All of our sixteen residents access day support, employment or education opportunities throughout the community, so mornings are spent getting up, getting ready and setting off for the days activities. However Montagu is able to support clients in the community at home, who may be too young for school, here’s a story of our daytime activities.


At the end of 2010, Montagu was presented with the opportunity to ‘return to our roots’ so to speak by working with a young child. At the start of 2011, June, one of our long term support workers, commenced working with three year old Jack and his family after they were successful in gaining an individual support package of four hours a week. Jack, the youngest of five children, has epilepsy, cerebral palsy, intellectual disability, a sensory disorder, hydrocephaly and is currently undergoing diagnosis for Autism. June works with Jack each Monday, arriving at Jack’s home outside of Hobart at 10.30am. The day starts with Jack’s Mum and Dad chatting to June about how Jack has been since last week, gathering the supplies needed for the day and heading off in the car. Jack enjoys the short drive into the nearby town, sometimes taking a nap. The local school have been fantastic support and Montagu, the school and Early Childhood Intervention Services have been able to collaborate for Jack’s support. The school have offered June and Jack a room with specialised equipment to use. In addition, Jack and June have also been able to access on occasion the Early Childhood Intervention Services campus and their facilities. It is once they are settled at the venue for the day, that the work begins! June supports Jack with an individualised program designed by a teacher at Early Childhood Intervention Services to work on a range of developmental areas.

Jack has a significant sensory disorder that is particularly evident with his sense of touch and taste. Jack presently cannot tolerate the taste or texture of any solid food nor does he easily tolerate the feel of water or other textures and materials. Jack’s program therefore has a strong focus on desensitisation so that he can participate more in the world around him and progress to eating solid food. Still drinking food supplement from a bottle, Jack is encouraged to try new tastes and textures by custard, jam and other foods being placed on the one ball he will put to his mouth. Jack is also encouraged to put his hands into bowls of water, rice and other materials to get him used to the feel of different textures. This is extremely important if Jack is going to be able to tolerate personal care routines more now and into the future as well as engage and interact with his environment. It is also important that Jack has deep pressure massage as he ‘loses himself in space’ - that is he has limited capacity to sense where his body is in space.

* DATA EXTRACT:
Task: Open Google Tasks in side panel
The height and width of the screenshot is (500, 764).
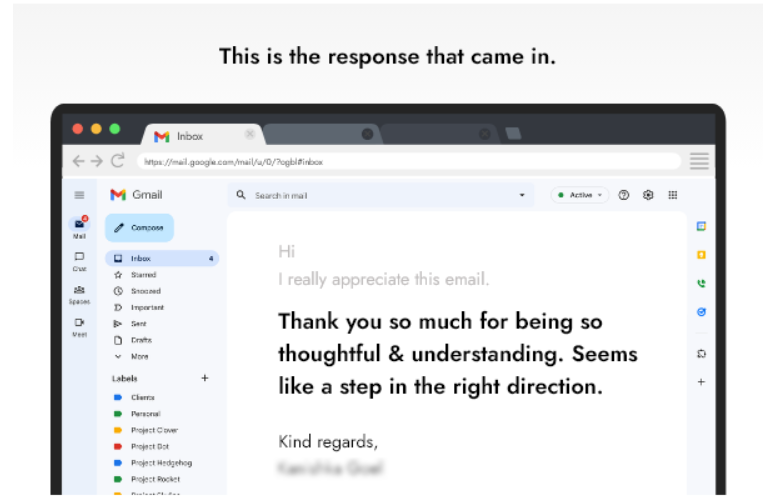Action: pos(701,312)
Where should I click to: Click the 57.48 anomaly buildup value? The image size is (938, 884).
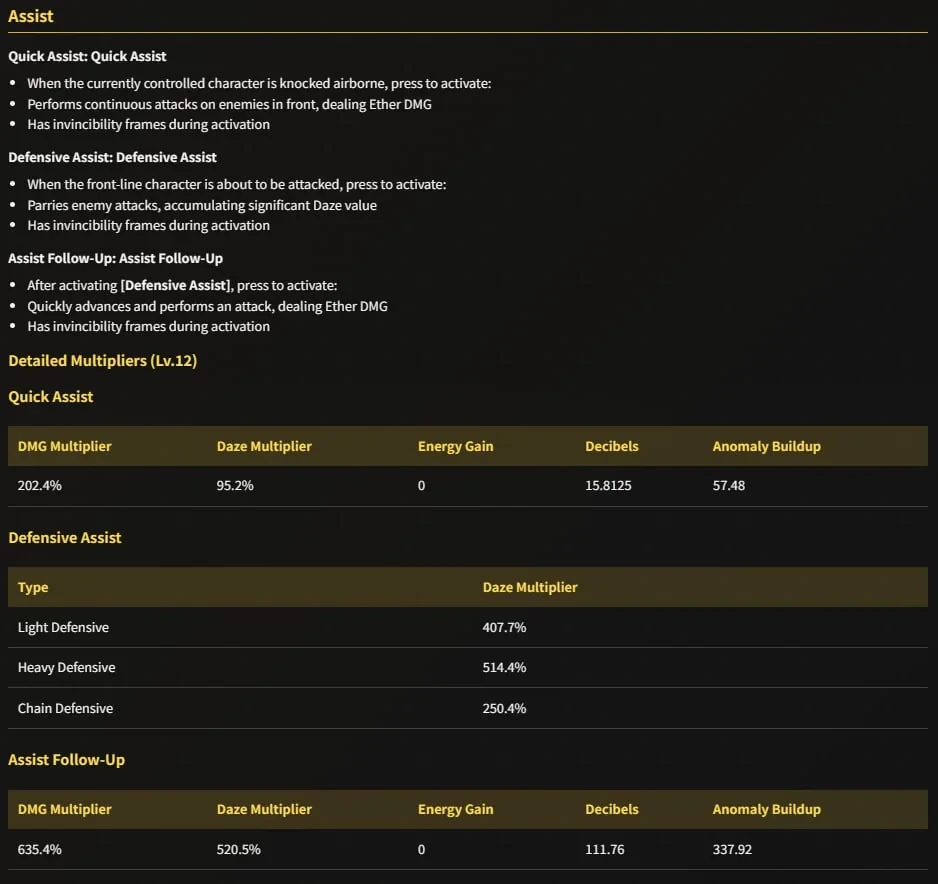729,486
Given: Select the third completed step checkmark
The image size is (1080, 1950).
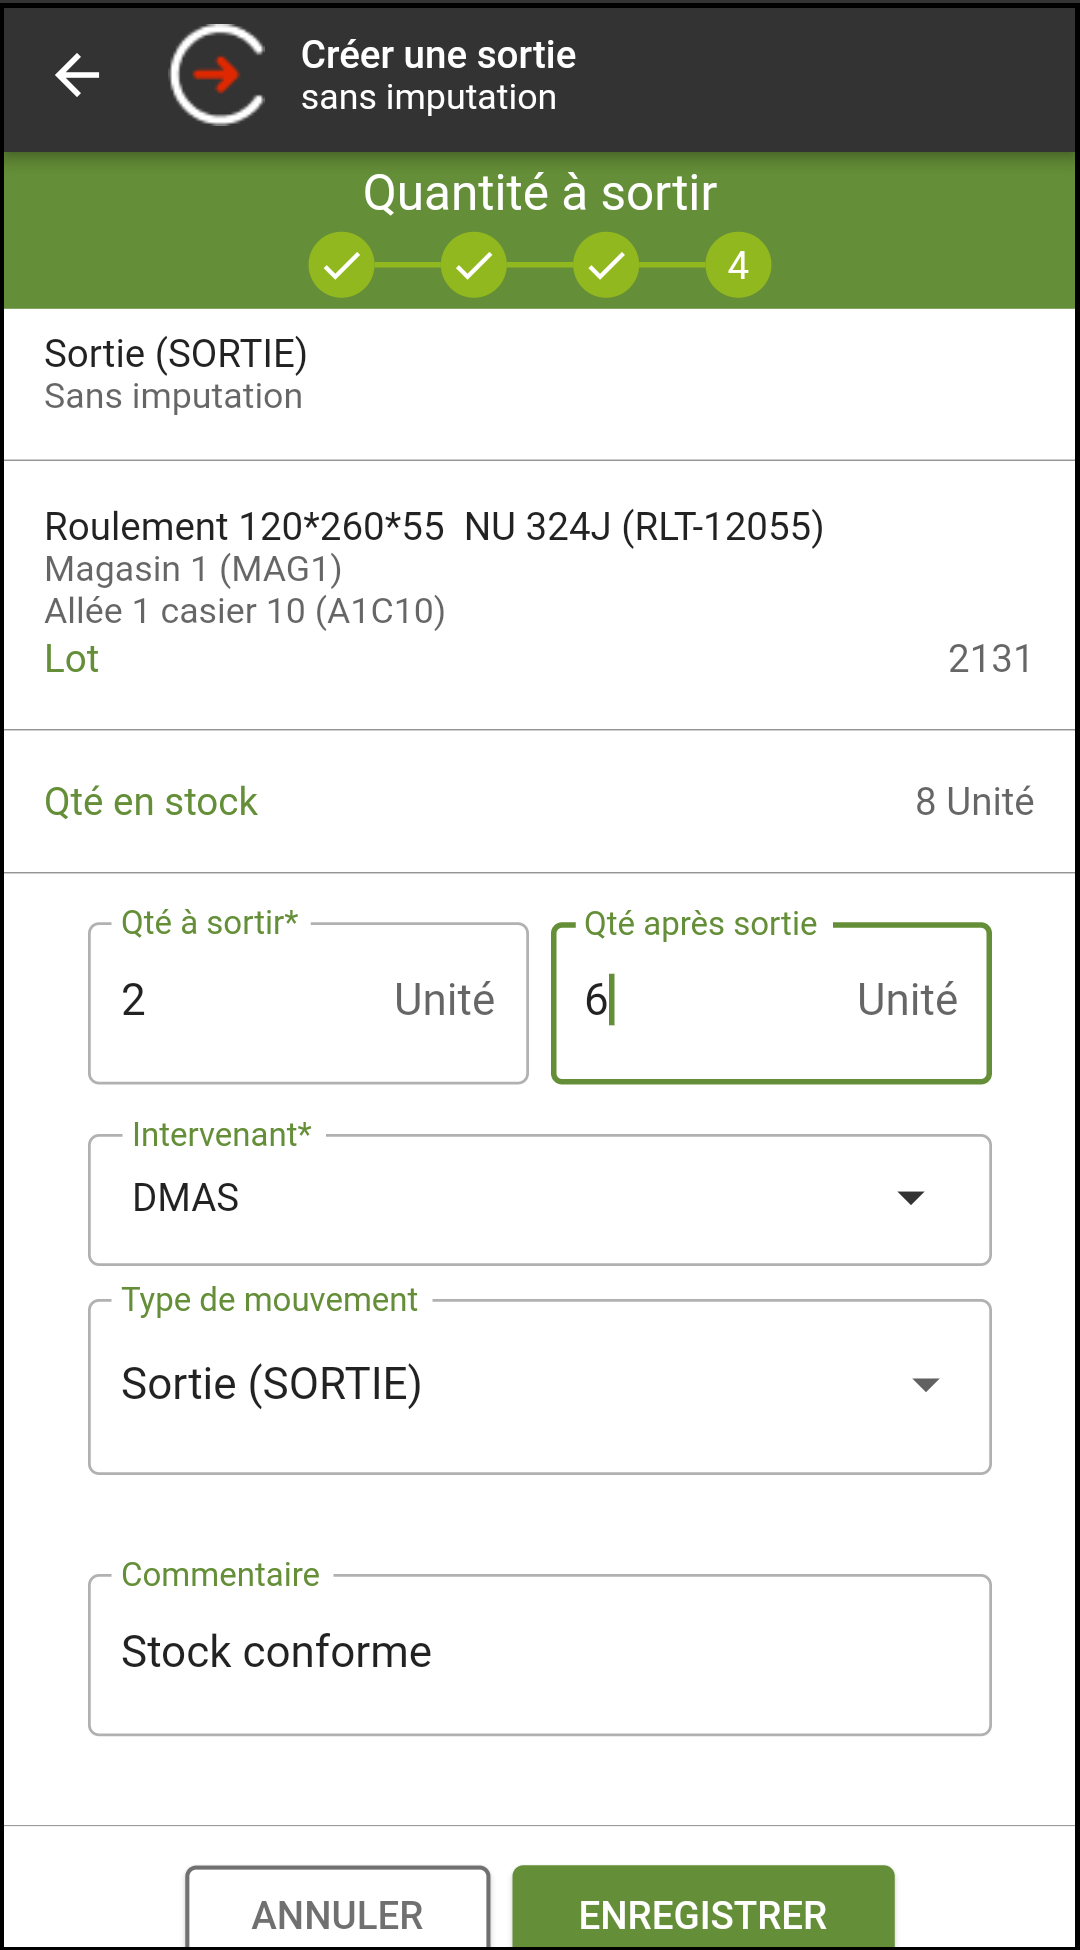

* EXERCISE SET:
1. In the account of Montagu's daytime support, what time does June arrive at Jack's home?
2. Does each statement agree with the account of Montagu's daytime support? Answer yes or no for each, quoting the deciding words. (a) Jack's family gained a support package of four hours a week. (b) Jack is the oldest of five children. (c) Jack can currently eat solid food.
3. Write out the part of the account of Montagu's daytime support that opens with the words "All of our sixteen" and closes with "our daytime activities.", substituting "tenants" for "residents".

* TASK RESULTS:
1. 10.30am

2.
(a) Yes: "an individual support package of four hours a week"
(b) No: "the youngest of five children"
(c) No: "cannot tolerate the taste or texture of any solid food"

3.
All of our sixteen tenants access day support, employment or education opportunities throughout the community, so mornings are spent getting up, getting ready and setting off for the days activities. However Montagu is able to support clients in the community at home, who may be too young for school, here’s a story of our daytime activities.